Monday, 27 June 2011
Country Walks
Tuesday and Wednesday evening this week, 22nd & 23rd June, have been absolutely amazing here in Marlow. We have torrential downpours around lunctime but by the time evening comes it has all calmed down, the sun is out & the proberbial summer evening awaits. Trying to make the most of the long evenings we hurry home from work. On Tuesday we visited the local gravel pits. I am hoping to see a Little Owl as one has been spotted here a couple of evenings ago. The air is stil & the water is of mill pond quality and there is a good light for photographs. We hear Reed Buntings but cannot see them. We do get a good view of a family of Long Tailed Tits but they don’t keep still long enough to get a shot at them, it’s a shame because they are very close and they are very cute. The Terns are about to fledge and the parents are screeching around but again too far away. Further on we both jump out of our skins as the eerie bak of a very close Muntjac deer pierces the still evening air and a Kestrel sitting on the overhead wires, watches us walk past as we manage to bypass the Spade Oak and head off home. Good job as it is 20 to 10.

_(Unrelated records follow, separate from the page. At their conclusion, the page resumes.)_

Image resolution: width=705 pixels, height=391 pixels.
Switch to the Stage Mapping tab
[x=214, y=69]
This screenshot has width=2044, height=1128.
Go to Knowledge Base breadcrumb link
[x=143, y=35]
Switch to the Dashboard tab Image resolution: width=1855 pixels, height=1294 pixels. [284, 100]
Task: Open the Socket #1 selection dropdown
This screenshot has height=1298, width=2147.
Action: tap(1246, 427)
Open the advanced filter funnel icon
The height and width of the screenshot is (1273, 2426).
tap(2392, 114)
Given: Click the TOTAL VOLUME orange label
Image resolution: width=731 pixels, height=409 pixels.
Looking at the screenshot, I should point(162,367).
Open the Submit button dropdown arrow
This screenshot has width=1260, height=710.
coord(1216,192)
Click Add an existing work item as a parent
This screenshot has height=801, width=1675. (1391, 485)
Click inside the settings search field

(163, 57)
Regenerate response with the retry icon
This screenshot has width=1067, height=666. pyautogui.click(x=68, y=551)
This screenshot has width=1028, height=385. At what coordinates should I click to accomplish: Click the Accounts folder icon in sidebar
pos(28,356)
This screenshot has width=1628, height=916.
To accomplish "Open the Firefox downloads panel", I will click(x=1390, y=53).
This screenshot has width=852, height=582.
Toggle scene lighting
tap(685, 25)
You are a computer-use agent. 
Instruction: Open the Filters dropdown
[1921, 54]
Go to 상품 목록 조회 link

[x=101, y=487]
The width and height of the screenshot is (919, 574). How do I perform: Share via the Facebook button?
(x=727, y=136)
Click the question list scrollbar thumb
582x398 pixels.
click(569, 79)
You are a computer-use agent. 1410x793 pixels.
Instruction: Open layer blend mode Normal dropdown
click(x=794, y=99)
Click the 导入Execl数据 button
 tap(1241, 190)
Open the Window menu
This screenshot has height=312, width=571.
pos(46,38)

Wednesday we decide to go out a bit earlier so aroung 6.30 we go to Hambledon to do a quick circuit walk. It had been raining at lunchtime and down the first track Chaffinches were drinking out of the puddles. There were quite a lot of them so we watched for a while and to our delight they were joined by a Yellowhammmer. Round the corner and we spy some dark shapes in the sunlit field ahead. They turn out to be brown Hares and there are 7 of them here. We creep around the edge of the fied trying to get closer but spook one of them. Never mind it gives Ian an opportunity to get a photo or 2. Just then Ian spies a Fox creeping out into the field from just above where we are standing. A racket immediately starts up from some nearby rooks which then swoop & mob the Fox until he gives up and slinks back into the undergrowth futher up the field.
Accross the next field and we see about 6/8 Red Kites the sunlight is catching thier feathers as they swoop & turn over our heads. We see 2 more hares in the adjacent field. The sly is bright blue and little fluffy clouds are dotted around, which remind me of our holiday in New Zealand. Down the road and back across the fields we spot a Kestrel sat on a branch and get another good view of a Red Kite. It was a truly wonderful evening. Hambledon village was looking at it’s very best. The sun warming the stones of the pretty cottages and the bees humming in the gardens brimming with summer flowers. We congratulate ourselves on managing to walk past another country pub and reluctantly go home dreaming of a holiday cottage and no work in the morning.